For mixed loads (lighting, receptacles, small power)
Sum the connected kVA, apply a diversity factor based on facility type — typically 0.6 to 0.8 for office distribution, 0.8 to 1.0 for industrial process loads — and divide by (√3 × Ue) for three-phase circuits.
Formula: Three-phase design current — Source: IEC 60364-5-52, Annex B
IB = (S × kd) / (√3 × Ue × cos φ)
| Symbol | Description | Unit |
|---|---|---|
| IB | Design current of the feeder | A |
| S | Connected apparent power | kVA |
| kd | Diversity / demand factor (0.6–1.0) | — |
| Ue | Rated line-to-line voltage | V |
| cos φ | Power factor | — |
For motor feeders
If the feeder serves a motor or motor control center, you cannot just sum nameplate currents. Per IEC 60947-4-1 and NEC 430, the largest motor's full-load current is multiplied by 1.25, then the remaining motors' FLCs are added at 1.0. For dedicated motor feeders, see our MCCB sizing for motor loads guide, which walks through locked-rotor coordination in detail.

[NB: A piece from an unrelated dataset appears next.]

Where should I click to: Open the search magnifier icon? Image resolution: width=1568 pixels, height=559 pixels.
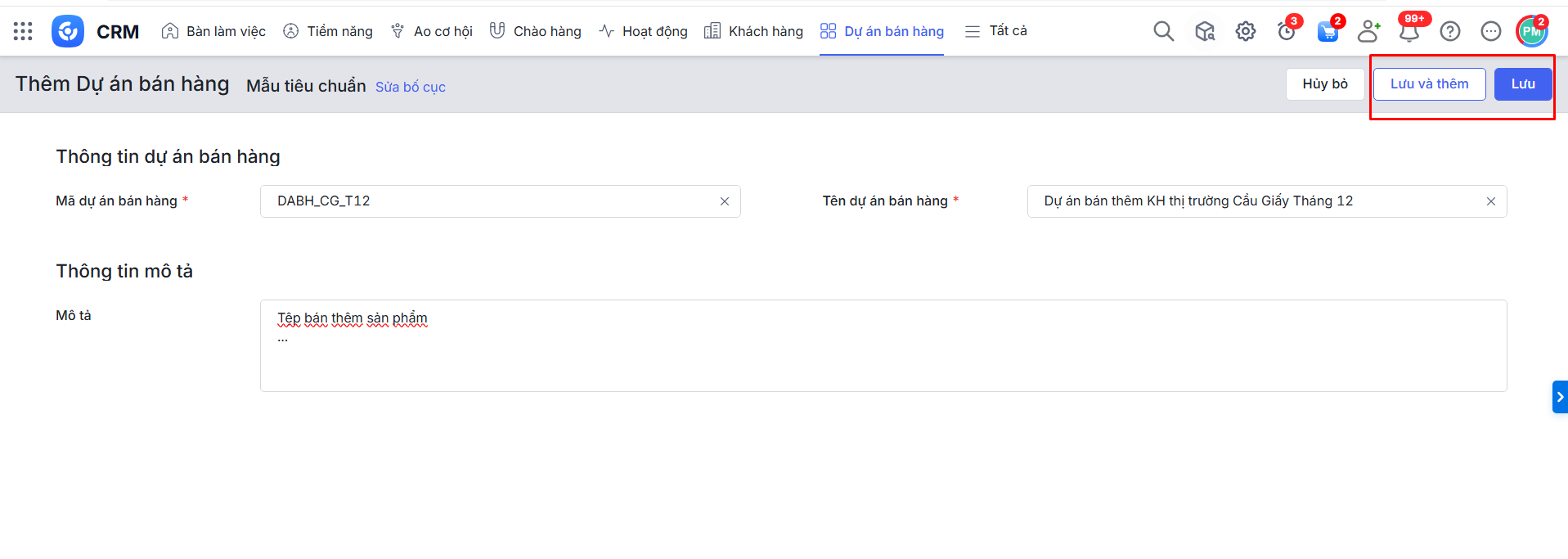pyautogui.click(x=1163, y=31)
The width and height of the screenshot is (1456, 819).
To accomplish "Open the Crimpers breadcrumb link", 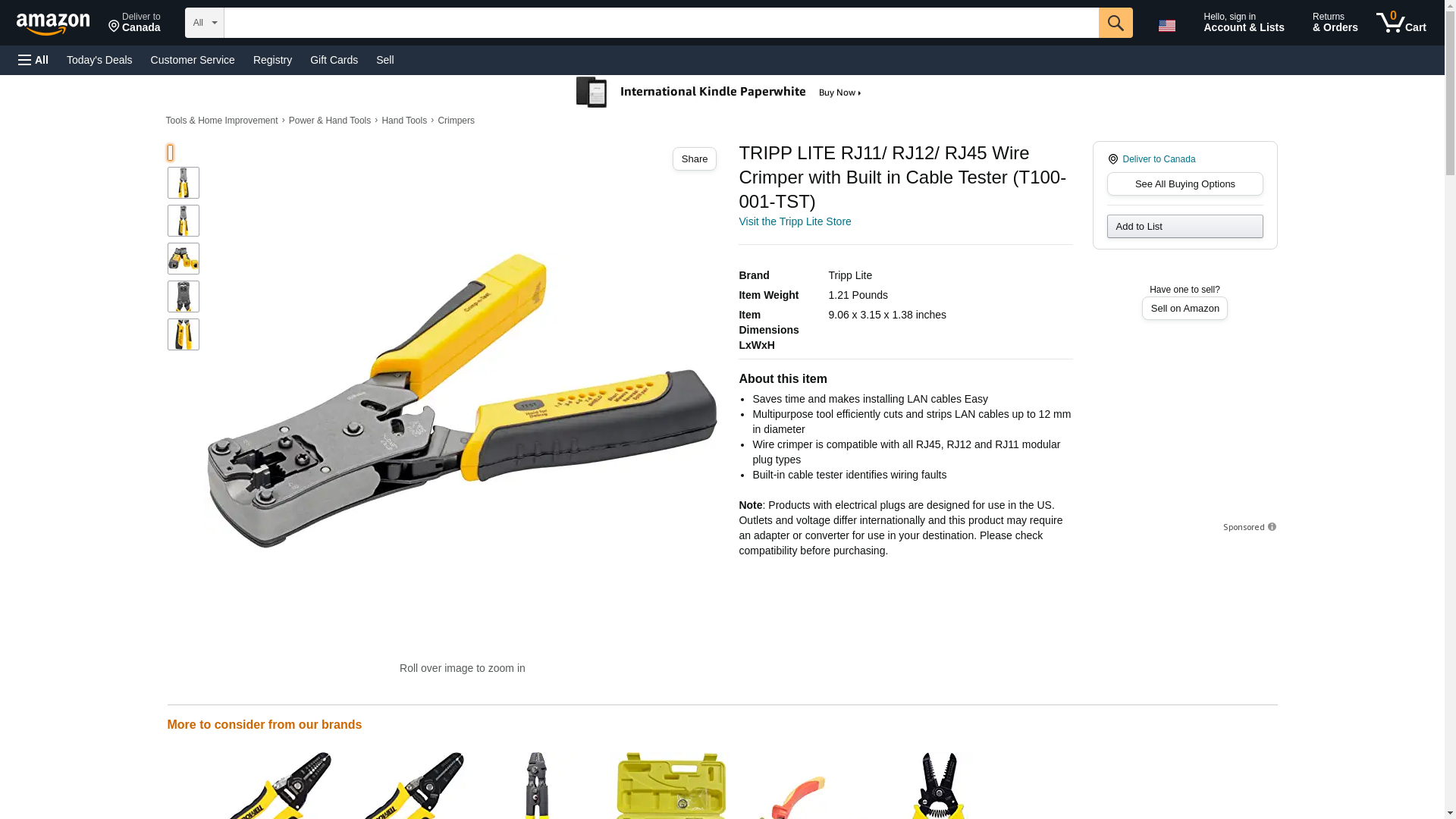I will pos(455,121).
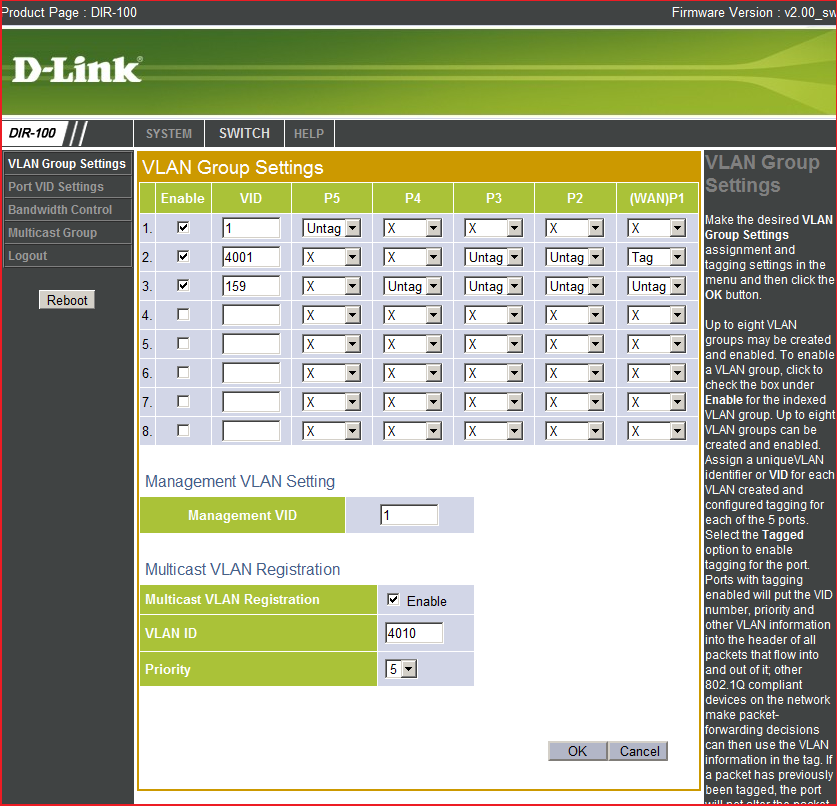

Step 2: Apply the IEC 60947-2 sizing inequality
Once IB is known, the standard sizing inequality from IEC 60364-4-43 §433.1 governs MCCB selection:
Formula: MCCB rating inequality — Source: IEC 60364-4-43 §433.1
IB ≤ In ≤ Iz and I2 ≤ 1.45 × Iz
| Symbol | Description | Unit |
|---|---|---|
| IB | Design current of circuit | A |
| In | Rated/setting current of the MCCB | A |
| Iz | Continuous current-carrying capacity of the cable | A |
| I2 | Conventional tripping current of the MCCB (typically 1.3 × In for adjustable thermal-magnetic) | A |
For modern electronic trip units (ABB Ekip, Schneider Micrologic, Siemens ETU), I2 = 1.2 × In, which gives more headroom than the older 1.45 × Iz check. This is one reason adjustable electronic trips have largely replaced fixed thermal-magnetic units on feeders above 250 A.
A worked example: 400 A motor control center feeder
Take a real-world case from a packaging plant we recently audited. The MCC supplies one 110 kW pump motor (FLC 196 A at 400 V) plus 12 smaller drives totaling 180 A diversified. The largest motor is taken at 1.25 × 196 = 245 A. Adding the rest: 245 + 180 = 425 A design current.
The cable is a 4×240 mm² XLPE/Cu with Iz = 470 A in Method E (per IEC 60364-5-52 Table B.52.10).
Selection: an ABB XT5S 630 Ekip Dip LSI (1SDA100425R1) with In set at 0.7 × 630 = 441 A. Check: 425 ≤ 441 ≤ 470. Inequality satisfied. The Ekip Dip LSI gives long-time, short-time, and instantaneous protection — exactly what a feeder of this class needs for selectivity.
Step 3: Verify breaking capacity against prospective short-circuit current
This is the step that gets skipped most often, and it is the one that kills people when it goes wrong. The MCCB must interrupt the prospective short-circuit current (Ipsc) at its location without welding contacts or rupturing.
IEC 60947-2 defines two relevant ratings:
Icu — rated ultimate short-circuit breaking capacity. The breaker can interrupt this current once and may not be reusable afterward. Tested per O–t–CO sequence (Clause 8.3.5).
Ics — rated service short-circuit breaking capacity. The breaker can interrupt this current and remain in service. Tested per O–t–CO–t–CO sequence. Expressed as a percentage of Icu (typically 50%, 75%, or 100%).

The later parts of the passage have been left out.